Transforming growth factor β (TGF-β) has long been implicated in fibrotic diseases, including the multisystem fibrotic disease systemic sclerosis (SSc). Expression of TGF-β-regulated genes in fibrotic skin and lungs of patients with SSc correlates with disease activity, which points to this cytokine as the central mediator of pathogenesis. Patients with SSc often develop pulmonary arterial hypertension (PAH), a particularly lethal complication caused by vascular dysfunction. Several genetic diseases with vascular features related to SSc, such as familial PAH and hereditary haemorrhagic telangiectasia, are caused by mutations in the TGF-β-sensing ALK-1 signalling pathway.
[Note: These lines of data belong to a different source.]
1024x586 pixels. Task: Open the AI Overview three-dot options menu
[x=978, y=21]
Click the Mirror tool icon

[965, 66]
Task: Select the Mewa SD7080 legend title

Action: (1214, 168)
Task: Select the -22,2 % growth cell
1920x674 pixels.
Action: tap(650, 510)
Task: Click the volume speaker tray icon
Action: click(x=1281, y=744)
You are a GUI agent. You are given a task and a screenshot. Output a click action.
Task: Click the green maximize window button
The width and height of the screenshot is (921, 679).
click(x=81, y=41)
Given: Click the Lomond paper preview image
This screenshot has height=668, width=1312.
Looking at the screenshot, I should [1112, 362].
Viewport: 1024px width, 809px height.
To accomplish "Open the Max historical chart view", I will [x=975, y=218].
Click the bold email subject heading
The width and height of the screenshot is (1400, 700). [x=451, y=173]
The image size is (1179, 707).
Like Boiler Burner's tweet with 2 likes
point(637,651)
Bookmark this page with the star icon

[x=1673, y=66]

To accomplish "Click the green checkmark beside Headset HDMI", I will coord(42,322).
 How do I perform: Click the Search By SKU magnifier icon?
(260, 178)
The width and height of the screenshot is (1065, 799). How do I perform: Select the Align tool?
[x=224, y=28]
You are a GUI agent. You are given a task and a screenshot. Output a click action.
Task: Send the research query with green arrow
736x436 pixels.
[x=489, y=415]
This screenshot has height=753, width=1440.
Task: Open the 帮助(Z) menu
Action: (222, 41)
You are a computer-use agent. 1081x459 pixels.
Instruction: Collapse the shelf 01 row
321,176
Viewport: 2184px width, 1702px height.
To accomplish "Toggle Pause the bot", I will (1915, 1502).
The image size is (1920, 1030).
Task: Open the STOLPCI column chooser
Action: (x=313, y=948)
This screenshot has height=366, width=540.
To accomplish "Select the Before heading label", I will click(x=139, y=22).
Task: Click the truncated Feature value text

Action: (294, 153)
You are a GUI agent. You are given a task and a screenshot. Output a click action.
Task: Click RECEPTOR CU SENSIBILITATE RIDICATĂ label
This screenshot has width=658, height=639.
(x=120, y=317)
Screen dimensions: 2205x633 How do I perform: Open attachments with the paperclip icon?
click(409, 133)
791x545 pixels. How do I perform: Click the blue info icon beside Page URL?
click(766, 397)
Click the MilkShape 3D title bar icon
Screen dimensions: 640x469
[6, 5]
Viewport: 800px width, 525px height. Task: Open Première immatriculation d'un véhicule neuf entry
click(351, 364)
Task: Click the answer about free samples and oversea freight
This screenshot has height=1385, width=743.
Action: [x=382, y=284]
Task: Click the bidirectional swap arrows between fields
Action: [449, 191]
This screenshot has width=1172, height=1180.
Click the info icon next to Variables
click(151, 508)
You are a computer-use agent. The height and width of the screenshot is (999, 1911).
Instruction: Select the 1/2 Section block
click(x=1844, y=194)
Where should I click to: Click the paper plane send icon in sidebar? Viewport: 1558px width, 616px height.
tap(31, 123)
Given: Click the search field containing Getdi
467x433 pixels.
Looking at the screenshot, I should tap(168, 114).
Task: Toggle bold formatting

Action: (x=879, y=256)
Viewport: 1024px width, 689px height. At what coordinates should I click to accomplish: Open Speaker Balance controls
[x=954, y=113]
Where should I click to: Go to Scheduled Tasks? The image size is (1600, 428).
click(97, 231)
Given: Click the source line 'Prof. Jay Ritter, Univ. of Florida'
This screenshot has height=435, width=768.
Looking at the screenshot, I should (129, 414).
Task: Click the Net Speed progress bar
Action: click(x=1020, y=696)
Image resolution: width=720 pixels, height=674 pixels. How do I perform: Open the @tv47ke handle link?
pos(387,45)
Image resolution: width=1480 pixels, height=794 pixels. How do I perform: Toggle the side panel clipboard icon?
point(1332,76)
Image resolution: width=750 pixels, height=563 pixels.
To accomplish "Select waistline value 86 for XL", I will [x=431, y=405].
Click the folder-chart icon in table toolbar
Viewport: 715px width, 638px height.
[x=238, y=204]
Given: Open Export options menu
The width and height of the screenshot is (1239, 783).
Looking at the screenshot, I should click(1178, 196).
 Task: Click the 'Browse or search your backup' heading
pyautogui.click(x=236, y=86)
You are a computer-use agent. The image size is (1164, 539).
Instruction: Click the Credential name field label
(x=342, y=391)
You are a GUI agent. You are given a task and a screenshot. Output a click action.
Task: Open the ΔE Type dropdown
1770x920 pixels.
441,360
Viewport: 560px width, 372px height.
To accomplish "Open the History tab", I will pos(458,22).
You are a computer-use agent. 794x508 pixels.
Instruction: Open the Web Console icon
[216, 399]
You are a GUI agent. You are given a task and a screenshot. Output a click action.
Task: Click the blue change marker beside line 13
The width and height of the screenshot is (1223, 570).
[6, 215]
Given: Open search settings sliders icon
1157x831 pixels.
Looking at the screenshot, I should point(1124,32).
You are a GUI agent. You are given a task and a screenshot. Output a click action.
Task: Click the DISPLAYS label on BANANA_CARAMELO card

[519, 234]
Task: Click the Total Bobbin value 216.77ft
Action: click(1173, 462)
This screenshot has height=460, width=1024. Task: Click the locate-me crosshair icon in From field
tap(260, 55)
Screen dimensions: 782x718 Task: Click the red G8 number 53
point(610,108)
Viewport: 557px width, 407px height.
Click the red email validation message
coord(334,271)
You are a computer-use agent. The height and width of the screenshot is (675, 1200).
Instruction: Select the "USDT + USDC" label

These observations suggest that increased TGF-β signalling causes both vascular and fibrotic features of SSc. The question of how latent TGF-β becomes activated in local SSc tissues is, therefore, central to the understanding of SSc. Both TGF-β1 and TGF-β3 can be activated by integrins αvβ6 and αvβ8, whose upregulation in bronchial epithelial cells can activate TGF-β in SSc lungs. Other αv integrins, thrombospondin-1 or altered TGF-β sequestration by matrix proteins might be important in other target tissues. How the immune system triggers this process remains unclear, although links between inflammation and TGF-β activation are emerging. Together, these observations provide an increasingly secure framework for understanding TGF-β in SSc pathogenesis.